+++ This bug was initially created as a clone of Bug #233592 +++ Description of problem: RFC 959 [1] says: When the user-PI receives an acknowledgment to the PASV command, which includes the identity of the host and port being listened on, the user-PI then sends A's port, a, to B in a PORT command; a reply is returned. The user-PI may then send the corresponding service commands to A and B. Server B initiates the connection and the transfer proceeds. [1] ftp://ftp.rfc-editor.org/in-notes/rfc959.txt This makes in possible for a server to direct the client to connect to arbitrary IP/PORT, what can be misused for port scanning and service fingerprinting. Steps to Reproduce: The paper [2] explains how to reproduce and contains a reference to example reproducer FTP server. [2] http://bindshell.net/papers/ftppasv/ftp-client-pasv-manipulation.pdf Additional info: This is a documented behavior. Anyways, Mozilla is going to fix this, not sure about Konqueror. It is possible that other browsers we ship, including w3m, links or lynx contain the flaw, but I don't feel positive about urging to changing their behavior in any way, unless upstreams change it because according to the RFC the behavior is correct.
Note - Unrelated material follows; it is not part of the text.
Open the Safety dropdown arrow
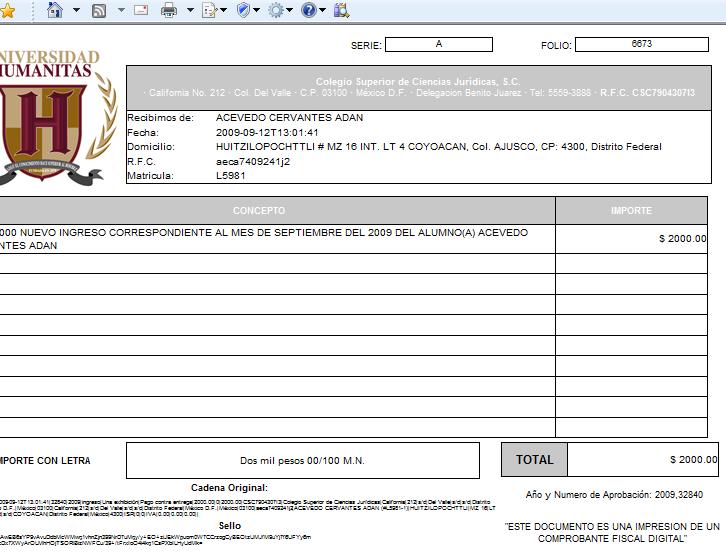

It seems like they patched it: ftp://ftp.kde.org/pub/kde/security_patches/CVE-2007-1564-kdelibs-3.5.6.diff ftp://ftp.kde.org/pub/kde/security_patches/CVE-2007-1564-kdelibs-3.4.3.diff
Currently supported Fedora versions user upstream version with fix included. Fedora Core 6 KDE packages were also updated to fixed version 3.5.7 before FC6 was EOLed. Closing this bug.